A primera vista Julio Verne se nos aparece como un plácido burguesazo, dado a entusiasmos algo gimnásticos ante los avances de la ciencia, optimista, diurno, racional. Sin embargo, su vida y su obra no están exentas de zonas de sombra. Problemas digestivos y una dolorosa parálisis facial lo perseguirán toda su vida, un sobrino le sale al encuentro en un camino rural y le dispara dos veces, dejándole una cojera de la que no se repondrá, la relación con su hijo podríamos calificarla de conflictiva en el mejor de los casos y sus últimas obras –Ante la Bandera o Los 500 millones de la Begún– profetizan algunos de los aspectos más siniestros del siglo venidero. Sí, el típico protagonista de sus libros es un hombre de acción sólido, equilibrado, vigoroso, pero el autor no puede ocultar su fascinación por las personalidades oscuras: el Robur de Dueño del mundo, el Capitán Hatteras recluido en una institución mental y caminando eternamente en dirección hacia el norte y, por encima de todos, el Capitán Nemo.

Parece que 20.000 Leguas de Viaje Submarino inspiró a Rimbaud el alumbramiento de Le Bateau Ivre. Al fin y al cabo se trata de un descenso hacia un mundo desconocido: lo que se esconde bajo la superficie del mar y lo que se esconde bajo la actividad mental consciente eran por entonces misterios impenetrables. El material reprimido almacenado en el inconsciente decimonónico es de tal calibre que su irrupción en el siglo XX provocará millones de muertos.

Y ahí tenemos al sombrío Nemo, el hombre que nunca ríe, monarca absoluto de unos dominios lejos de las leyes de los hombres. Nemo es un maldito, un personaje de estirpe byroniana, pasado por Poe, no muy distante de aquel reclusivo Des Esseintes del Au Rebours de Huysmans. Por supuesto que está el Nemo del credo positivista, ingeniero que ha hecho de la ciencia su religión, poseedor de una inagotable curiosidad ante los fenómenos del mundo; su Nautilus es una embarcación y una fortaleza, pero es ante todo un museo que contiene obras de arte, cientos de libros y maravillas de la naturaleza (el siglo XIX concibe la realidad como un museo). No faltan los lujos: Nemo no se priva de refinados banquetes en un comedor de lo más cuco con sus aparadores y su porcelana china y en su biblioteca encontramos unos cómodos sofás donde suponemos que el profesor Aronnax se echaría unas siestas de órdago tras fumar esos excelentes cigarros confeccionados con algas.

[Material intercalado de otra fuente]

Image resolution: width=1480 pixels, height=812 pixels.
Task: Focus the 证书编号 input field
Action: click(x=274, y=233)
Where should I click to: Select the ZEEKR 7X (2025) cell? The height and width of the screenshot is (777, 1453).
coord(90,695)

Hasta ahí llega lo tranquilizador. El resto no lo es tanto. Verne dota a Nemo de un pasado imperdonablemente exótico y desaforadamente trágico. Decidido a separarse para siempre del resto de la especie humana, recluta a un grupo reducido de fieles para formar un falansterio subacuático de hombres castos y silenciosos. Bajo el lema Mobilis in mobili sublima su desdicha en forma de sed de conocimiento y ánimo de venganza. A veces, en los momentos de íntima desesperación llora y toca el órgano. El mundo bajo las aguas le proporciona libertad ilimitada pero también es una cárcel atroz, un reino privado de luz, donde en un silencio de espanto los monstruos marinos se deslizan entre corales de sangre, tesoros de galeones españoles y ruinas de antiguas civilizaciones sumergidas bajo aguas del color de la absenta.

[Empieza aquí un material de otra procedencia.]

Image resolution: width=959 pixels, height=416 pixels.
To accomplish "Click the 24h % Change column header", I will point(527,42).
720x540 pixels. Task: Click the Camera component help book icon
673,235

En un momento de genio no carente de crueldad, Verne hace aparecer al personaje en otra de sus novelas, La Isla Misteriosa. Nemo ha envejecido, uno a uno han muerto los hombres que le acompañaban en su experimento comunal. Tras enterrar al último de ellos en su cementerio submarino, Nemo emprende un viaje sin retorno hasta quedar atrapado en las entrañas de una isla volcánica donde encuentra la paz y la redención ayudando a un grupo de náufragos americanos del ejército de la Unión. Lo que omite y merecería ser contado es ese último viaje del Nautilus: el anciano Nemo atravesando por última vez su mundo, sin futuro posible, sin remordimientos, cumplida su misión, deambulando en una soledad inimaginable por los corredores de su nave, iluminados por los resplandores venenosos del sodio, recordando quizás la luz del sol, la lluvia empapando la tierra y el cuerpo amado de una mujer. Agarrándose a la frágil esperanza de recuperarlos.